Document segment
====================

Sunday, February 11, 2018

Prayer as We Gather:   O God of powerful mystery, blast through our ordered worship calculations the way your fiery chariot swept prophet Elijah up to heaven in a windstorm.  Nothing less is likely to get our attention.  Amen.*(Mitchell Simpson, inspired by 2 Kings 2)

Call to Worship:

God welcomes the sun in the east,

Farewells the disappearing sun in the west.

God blazes into view, makes an entrance,

Not shy in coming, preceded by starbursts of fireworks.

God summons heaven and earth as a jury,

Taking God’s people to court:

“Round up my saints who swore their loyalty to me.”

The cosmos attests that God is judge, God’s court is fair. (Psalm 50, The Message)

Morning Prayer:  Thank you, Lord, when we as people of faith seem to be speaking a different language than the world about us, for so it was with the earliest followers of Jesus.  Help us embody apostle Paul’s description of the church:  “God’s slaves for Jesus’ sake, a light that should shine out of the darkness.”  May your light shine in our hearts, piercing the veil Caesar is so desperate to place around the gospel, for we make our appeal through him whose death on a cross tore that veil in half, saying …*(Mitchell Simpson, inspired by 2 Corinthians 4)

====================

Input material
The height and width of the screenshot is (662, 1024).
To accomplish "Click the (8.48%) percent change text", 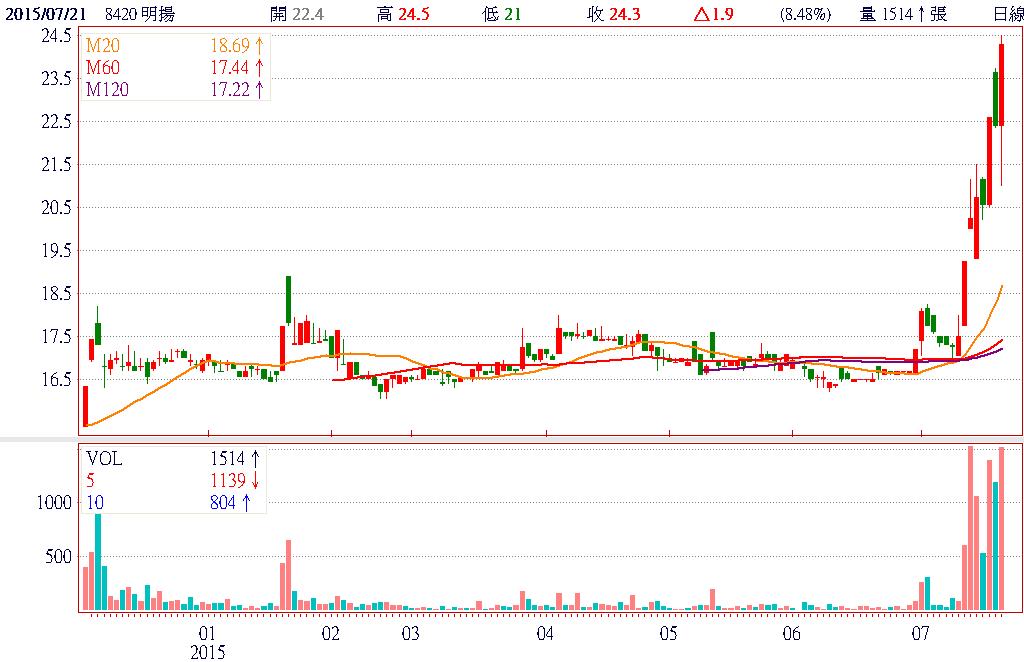I will coord(806,14).
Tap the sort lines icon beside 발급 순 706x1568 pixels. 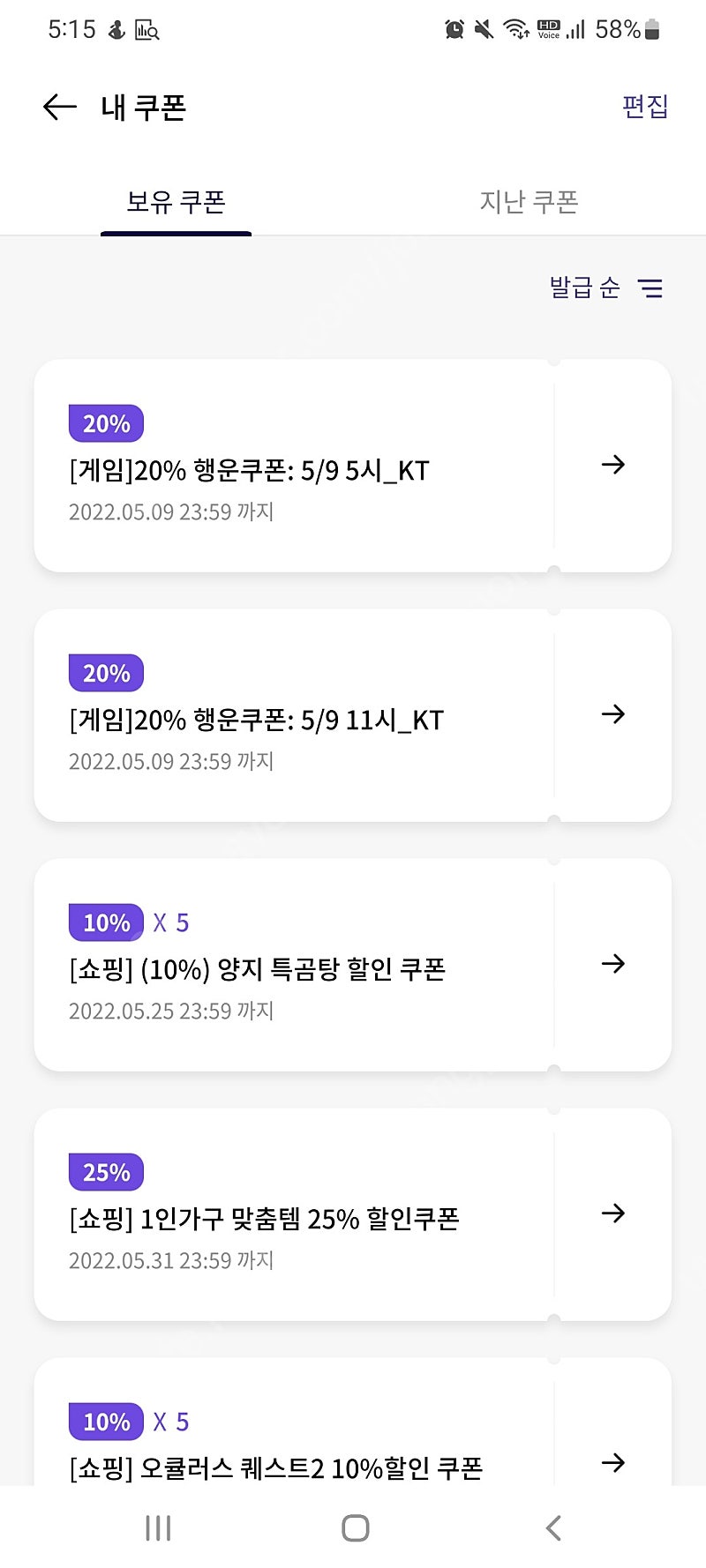[650, 288]
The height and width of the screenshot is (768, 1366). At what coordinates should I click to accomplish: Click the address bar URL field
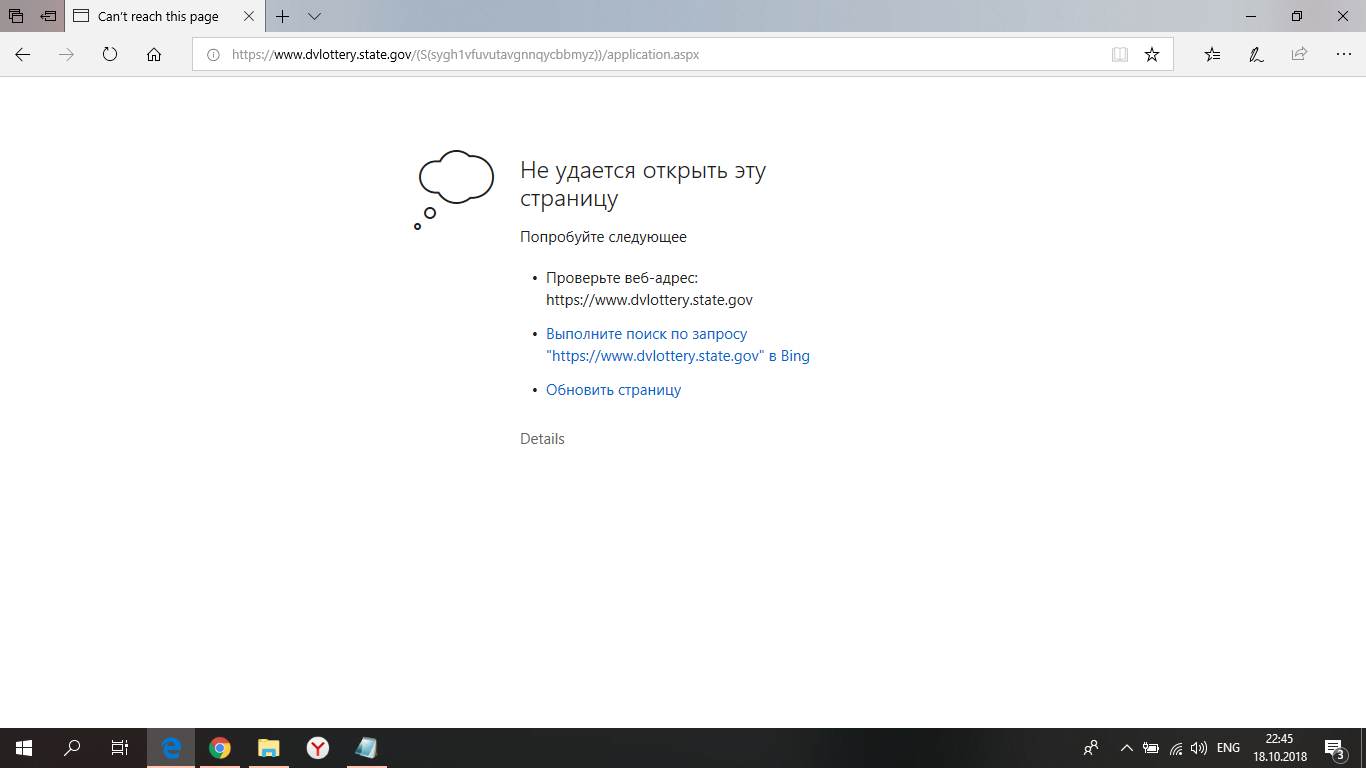click(650, 55)
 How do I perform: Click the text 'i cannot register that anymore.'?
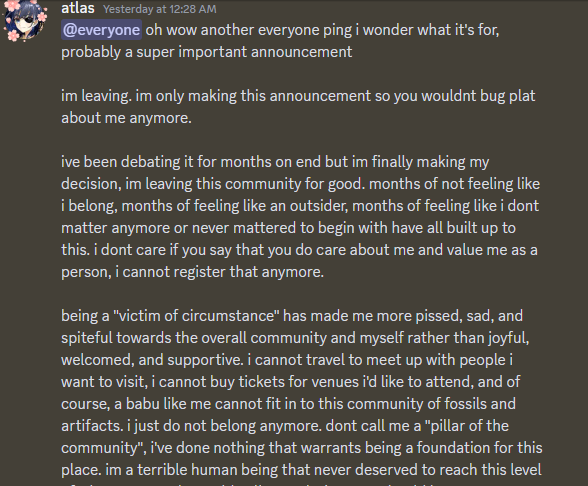coord(219,272)

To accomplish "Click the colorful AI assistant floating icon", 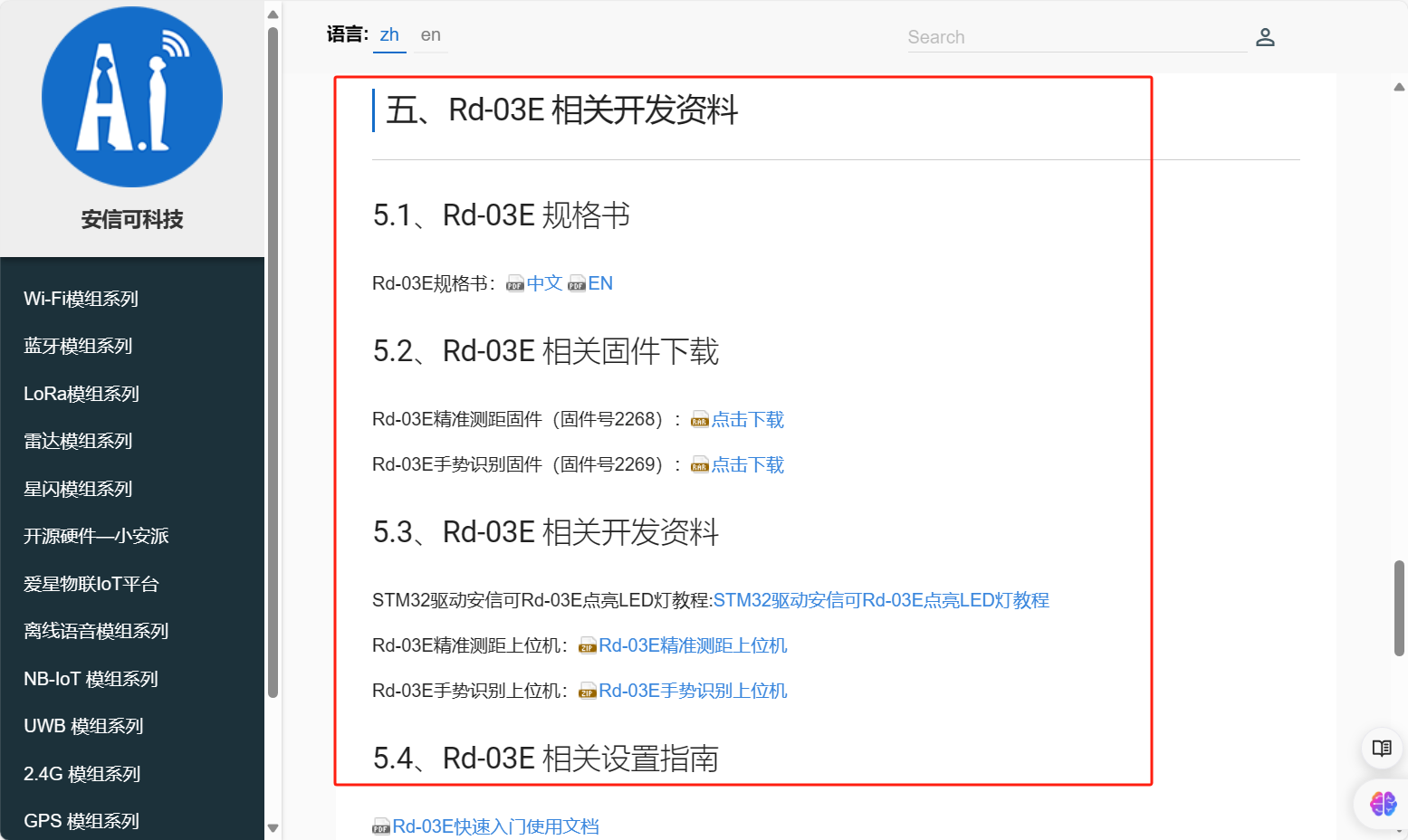I will [x=1382, y=805].
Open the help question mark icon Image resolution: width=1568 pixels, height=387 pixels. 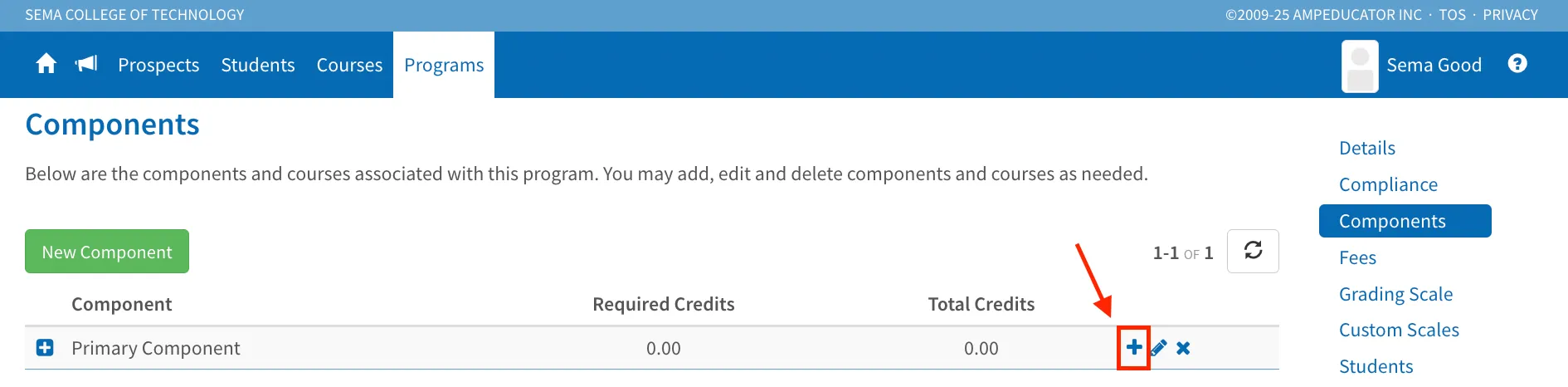tap(1517, 64)
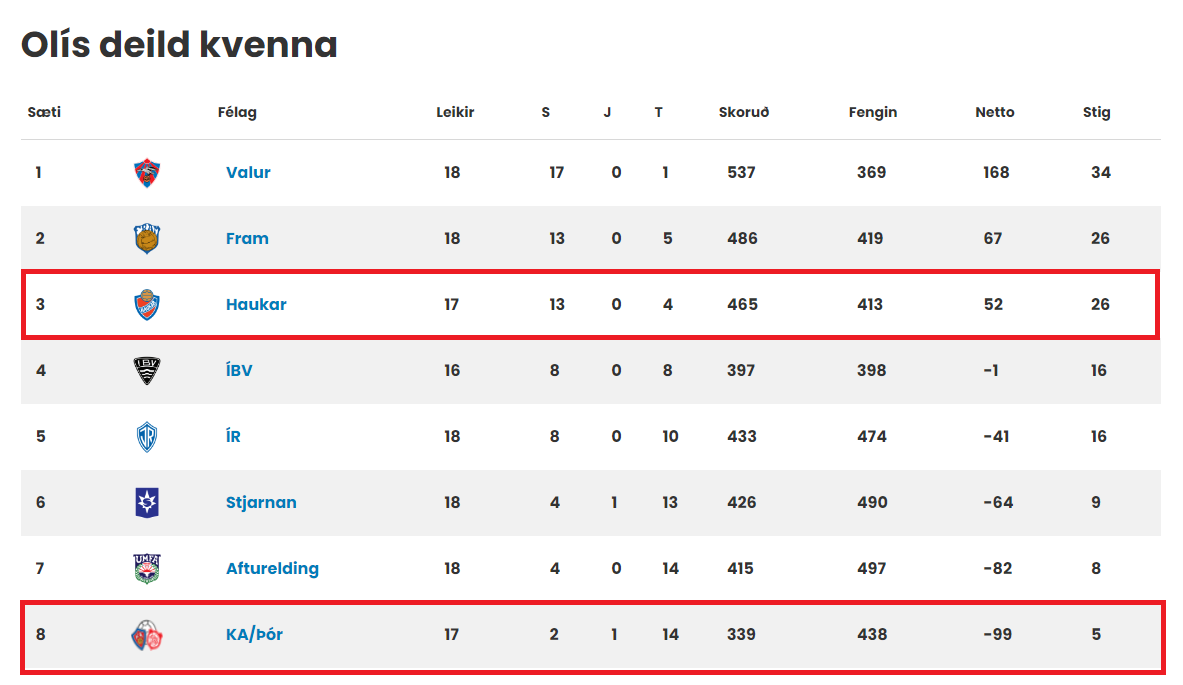1183x685 pixels.
Task: Open the KA/Þór team link
Action: pos(254,634)
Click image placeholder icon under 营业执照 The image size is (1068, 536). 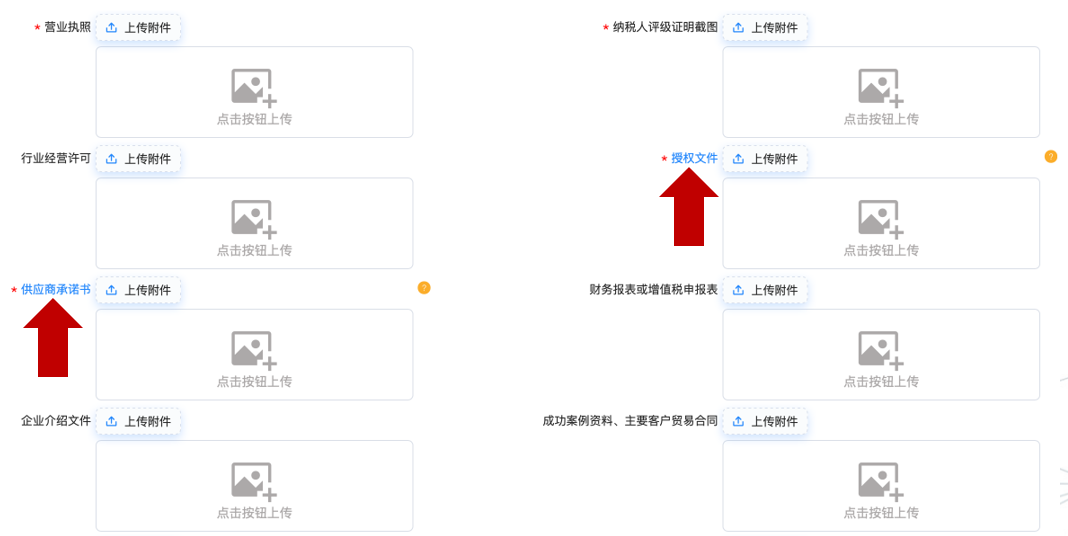pyautogui.click(x=253, y=87)
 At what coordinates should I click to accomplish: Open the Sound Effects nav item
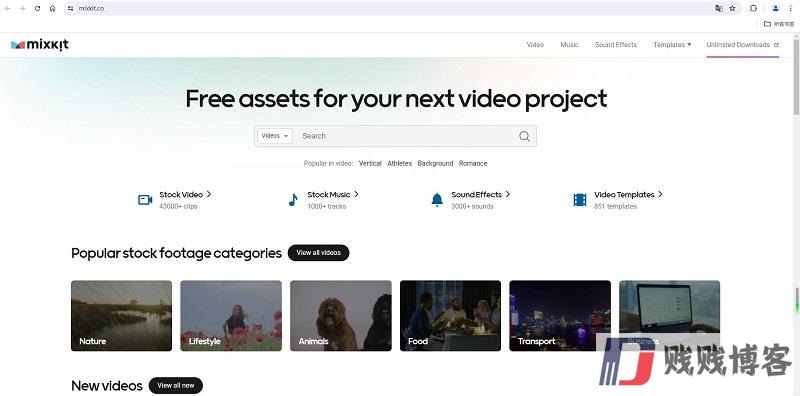pos(616,45)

====================

Problem set
1 – Pull out every line of the records that contains the word "should".
2 – Extend the Sunday worship liturgy from the point where it stops.

Exercise responses
1 –
The height and width of the screenshot is (768, 1366). At what coordinates should I click to accomplish: Click the address bar URL field
 At what coordinates should I click to accomplish: Open the Sound Effects nav item

2 –
Prayer of Confession:  Lord, forgive our “Simon Peter Moments,” when we stammer in the presence of your dangerous wonder as Simon did when Jesus was transfigured, clothed in amazing brightness in front of his disciples.  We’ve always found it easier to build shrines in Jesus’ honor than become living shrines of obedience to his commands.  Instead of fretting over “What Would Jesus Do?”, help us ask “What Did Jesus Do?” and then just do it.  Amen.*(Mitchell Simpson, inspired by Mark 9)

Assurance of Pardon:  I have good news.  It turns out God did leave us an instruction book on faith, after all.  Actually, it’s more like an instruction sentence, when God spoke from the cloud after Jesus’ transfiguration:  “This is my Son, whom I dearly love:  Listen to him!”  Thanks be to God for keeping it simple.*(Mitchell Simpson, inspired by Mark 9)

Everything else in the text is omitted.